Work to be completed:
Two lines in the data below mark the range: the one with "Click the Liabilities panel header" and the one with "Image resolution: width=1568". Return both, along with every line between them, exactly.

Extracted entries:
——
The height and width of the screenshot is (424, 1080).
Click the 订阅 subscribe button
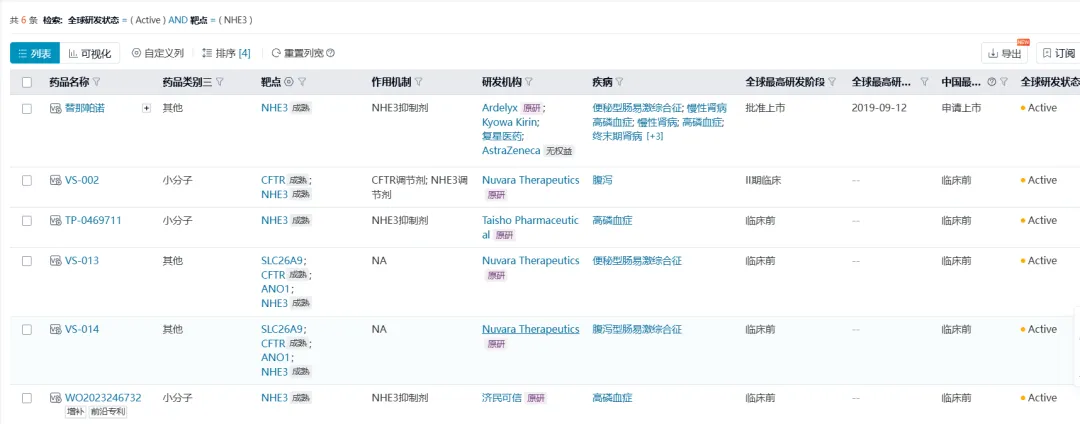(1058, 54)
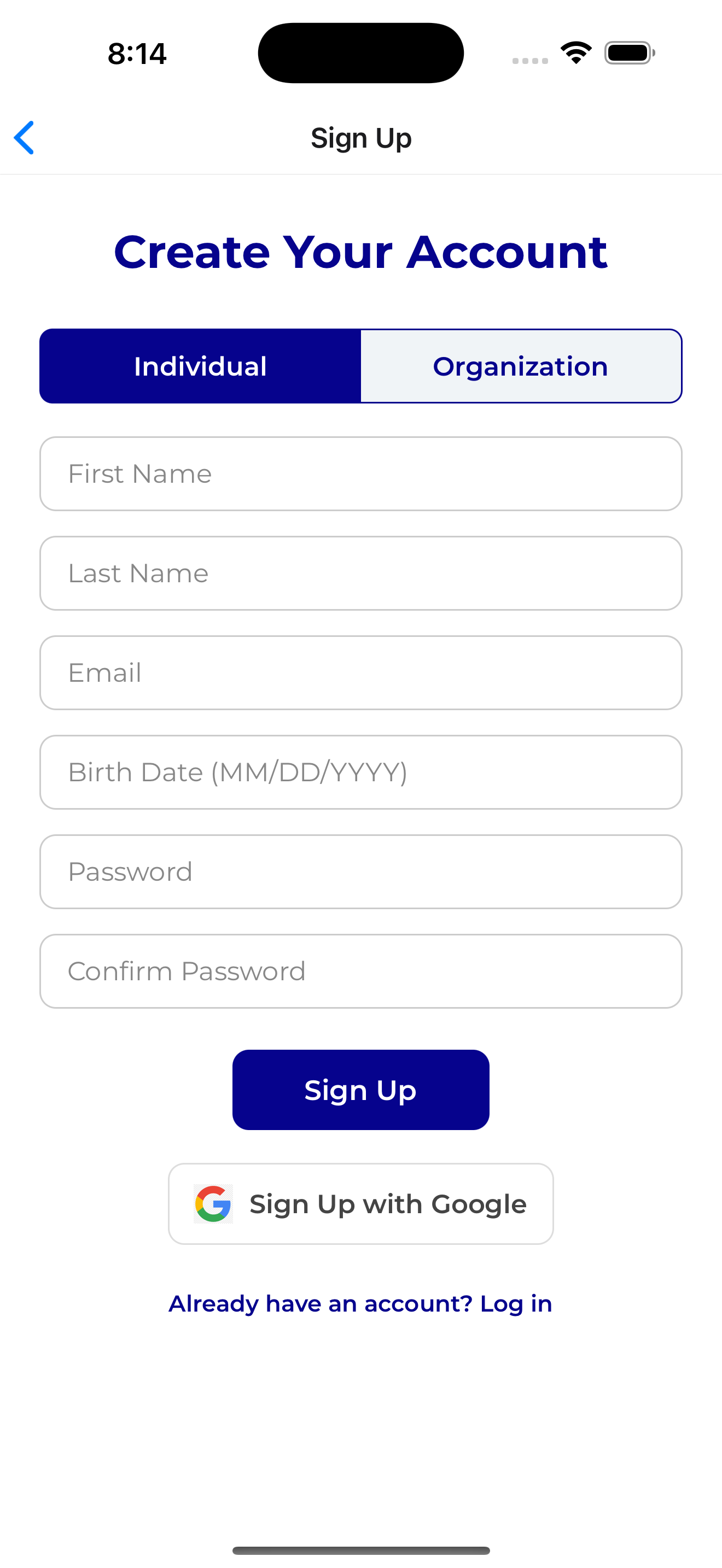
——
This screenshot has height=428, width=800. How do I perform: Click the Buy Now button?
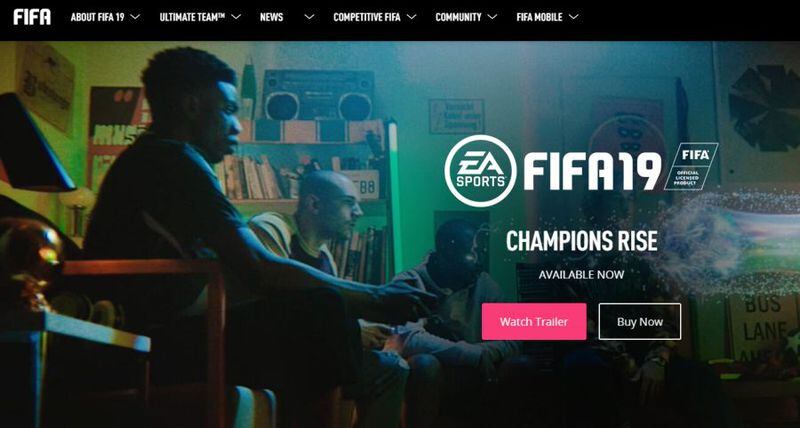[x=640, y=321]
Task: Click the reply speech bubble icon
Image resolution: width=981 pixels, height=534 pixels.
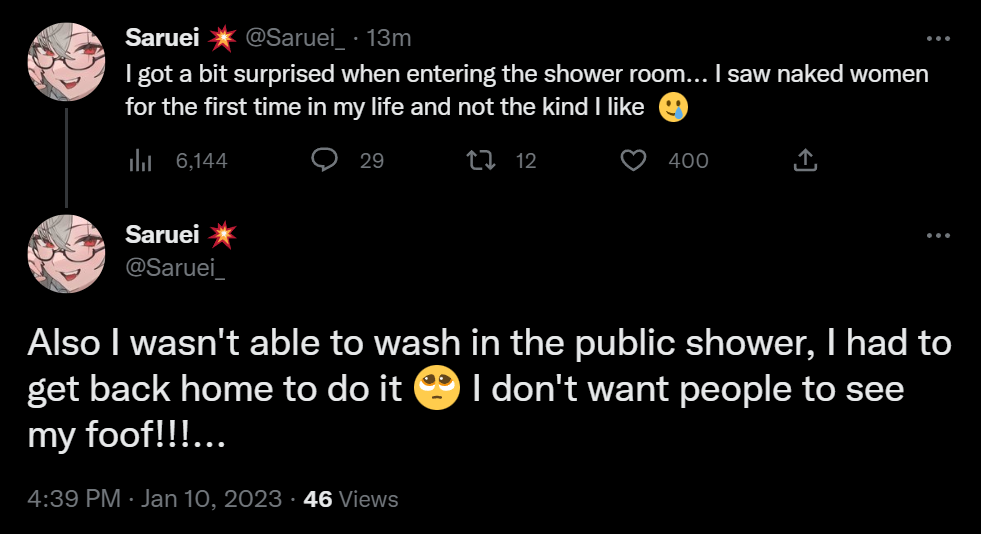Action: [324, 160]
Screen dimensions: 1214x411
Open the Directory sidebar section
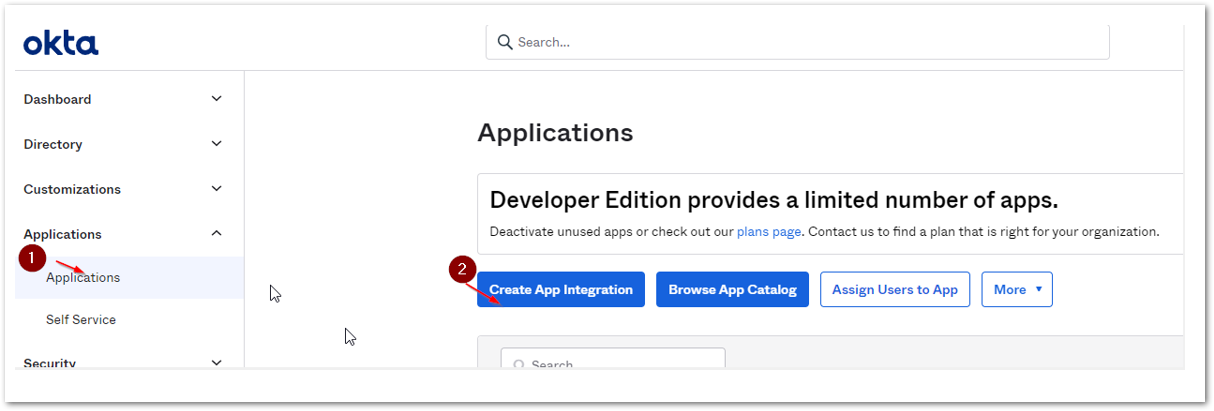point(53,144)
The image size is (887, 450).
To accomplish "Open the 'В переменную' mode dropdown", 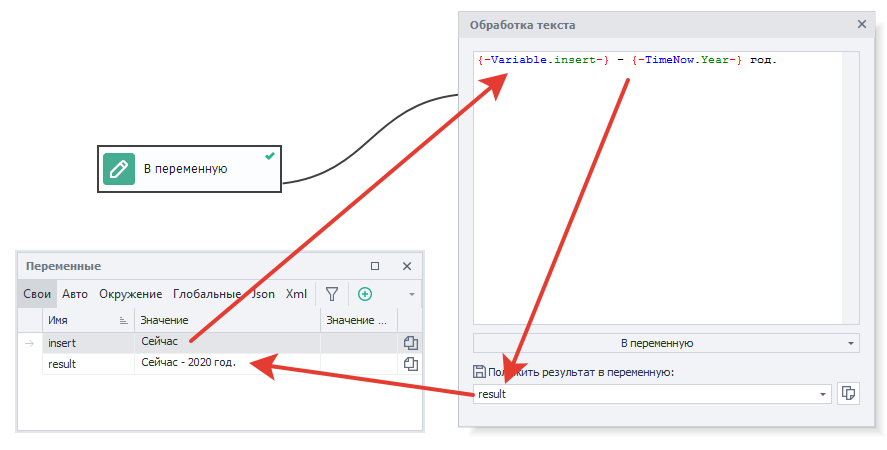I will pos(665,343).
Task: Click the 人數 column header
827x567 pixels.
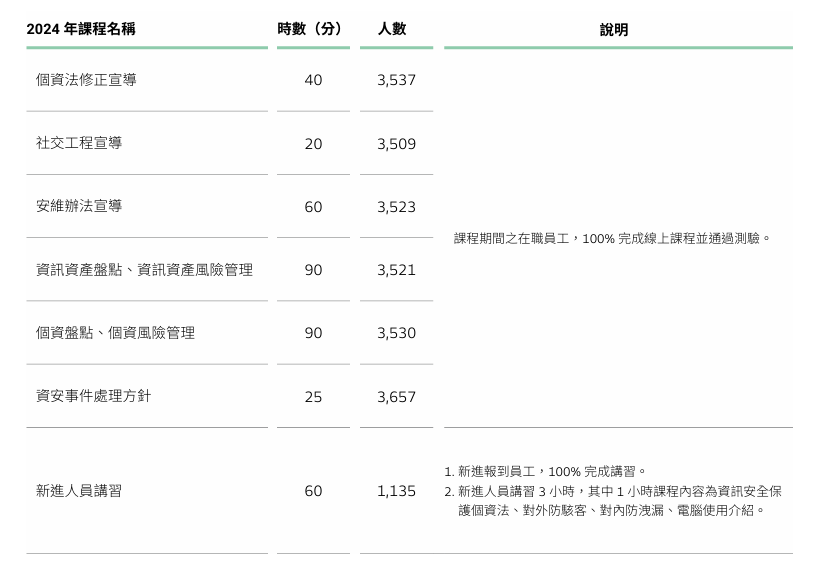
——
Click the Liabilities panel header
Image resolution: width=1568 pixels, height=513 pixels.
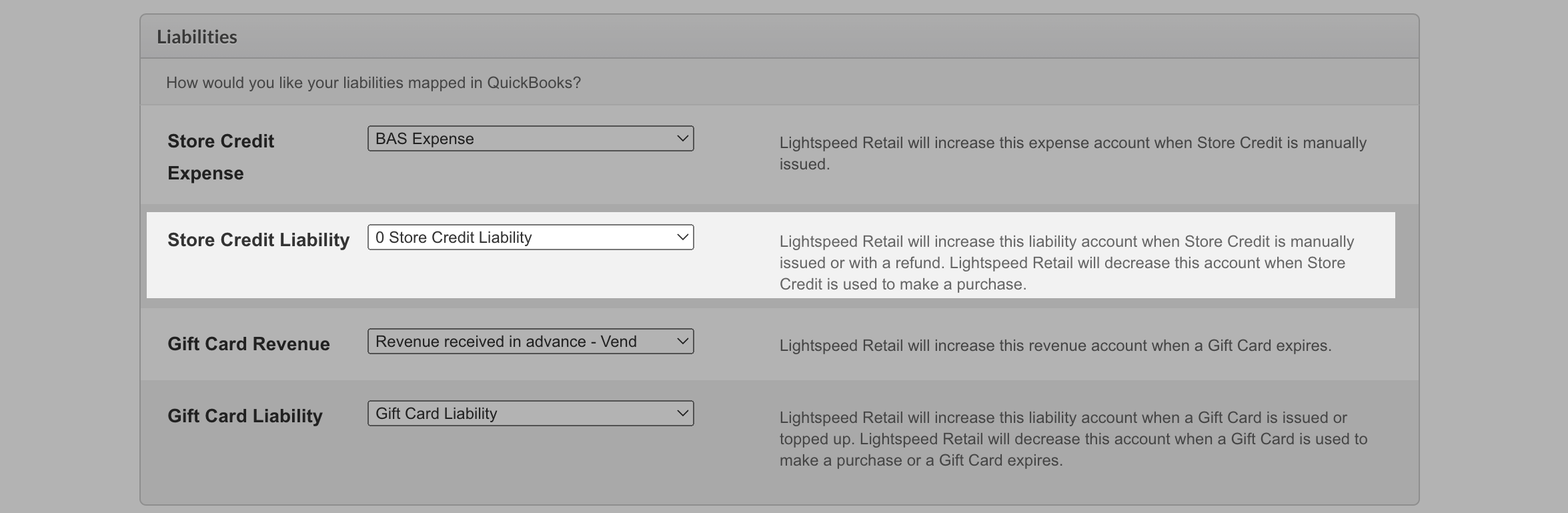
——
Solution to this task:
Click the Liabilities panel header
Image resolution: width=1568 pixels, height=513 pixels.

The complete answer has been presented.